Infrastructure
As we all know, investments in infrastructure result in job creation across the board. From direct employment on public works to the manufacturing of the provisions needed to complete the work, employment opportunities abound if infrastructure investment is managed properly.
With unemployment in Pennsylvania now at 8.3 percent and the national economy recovering slowly, we must do all that we can to put people to work immediately. Investing significant dollars in rebuilding our infrastructure is a meaningful way to ignite economic development and reverse a sagging economy.
Job Creation
My Senate Democratic colleagues and I understand that the top priority in many households right now is finding long-term, family sustaining employment. More than a half-million Pennsylvania workers are unemployed. The numbers will only get worse if we fail to act.
It is time to refocus our priorities and do what is right for Pennsylvania’s families, our economy and future.
Pennsylvania is hurting. Putting people back to work should be our number one priority and we have the tools and resources to do that right now.
HIV/AIDS
Senator Hughes and his wife, Sheryl Lee Ralph, have long been advocates for increasing awareness of the HIV/AIDS epidemic throughout communities in Pennsylvania. He has worked tirelessly with the Pennsylvania Department of Health to increase significantly the funding for HIV prevention, testing and education. Hughes has been a tireless activist for HIV/AIDS testing and this issue remains at the forefront of his work in Pennsylvania.

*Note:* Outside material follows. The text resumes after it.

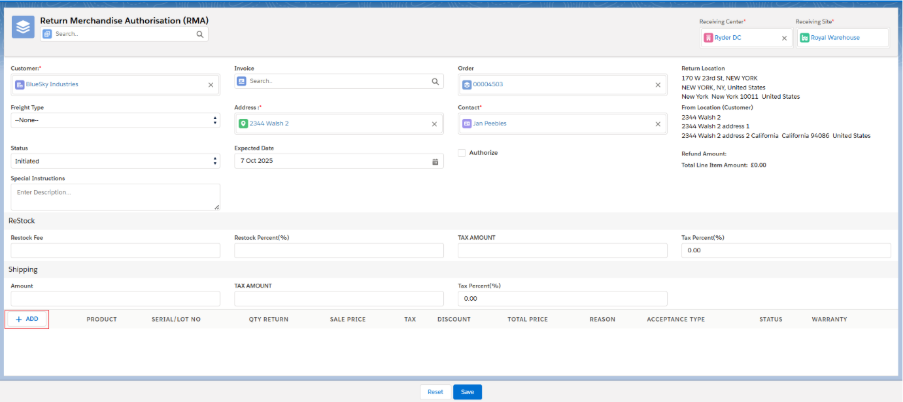The image size is (903, 402).
Task: Open the Expected Date calendar picker
Action: click(434, 161)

Health Care in Pennsylvania
Health care has been the single most important domestic issue in America. In March 2010, the U.S. Congress passed the Affordable Health Care Act. The measure, suggested by President Barack Obama, was then signed into law. The Affordable Health Care Act drastically overhauls and improves health care in America. It provides better health security, lowers health care costs, guarantees more choice, and enhances the quality of care for all Americans.
Health care is an economic and a personal issue. It’s an economic issue because health care inflation has strangled productivity and used key resources that could have been reinvested.
It is a personal issue because as economic instability continues, more Americans spend a greater portion of their family budgets on health care. As employers grapple with the high cost of health insurance and drop health care from employee benefit packages or, alternatively, as Americans lose jobs families will begin looking at alternatives to supplement gaps in their care. As a result, health care insurance will become increasingly important. Thus, passing substantive health care legislation that is affordable, equitable, and fiscally sound will be imperative.
Domestic Violence
Each year, approximately 80,000 Pennsylvanians are victims of domestic violence. In 2010, 169 victims of domestic violence in Pennsylvania lost their lives. Pennsylvania lost 1,532 women, men and children to domestic violence between 2001 and 2010. Hughes recognizes that it is time to end the growing number of senseless deaths of women and children. He is a strong advocate for legislation that would focus attention on the problem of domestic violence plaguing the nation. He encourages doctors, health care professionals and the community to be more aware of the crime of domestic abuse, which remains a largely undetected and unreported crime.
Dropout Prevention
Several years ago, I, along with my colleagues in the Senate Philadelphia Delegation provided the School District of Philadelphia with $2 million in state grant funds to bolster school dropout prevention efforts.
Specifically, the Department of Education monies were targeted two strategic priorities. The first addressed dropout recovery in seven of the largest neighborhood high schools that suffer from high dropout rates. This group is comprised of Bartram, Frankford, George Washington, Martin Luther King, Gratz, Overbrook, and University City high schools.
A middle grades dropout prevention plan represented the second priority. It involved instituting the Middle Grades Acceleration Program (MGAP) in all 11 regions of the city to offer added assistance to at-risk middle grades students and the teachers who are dedicated to addressing their needs.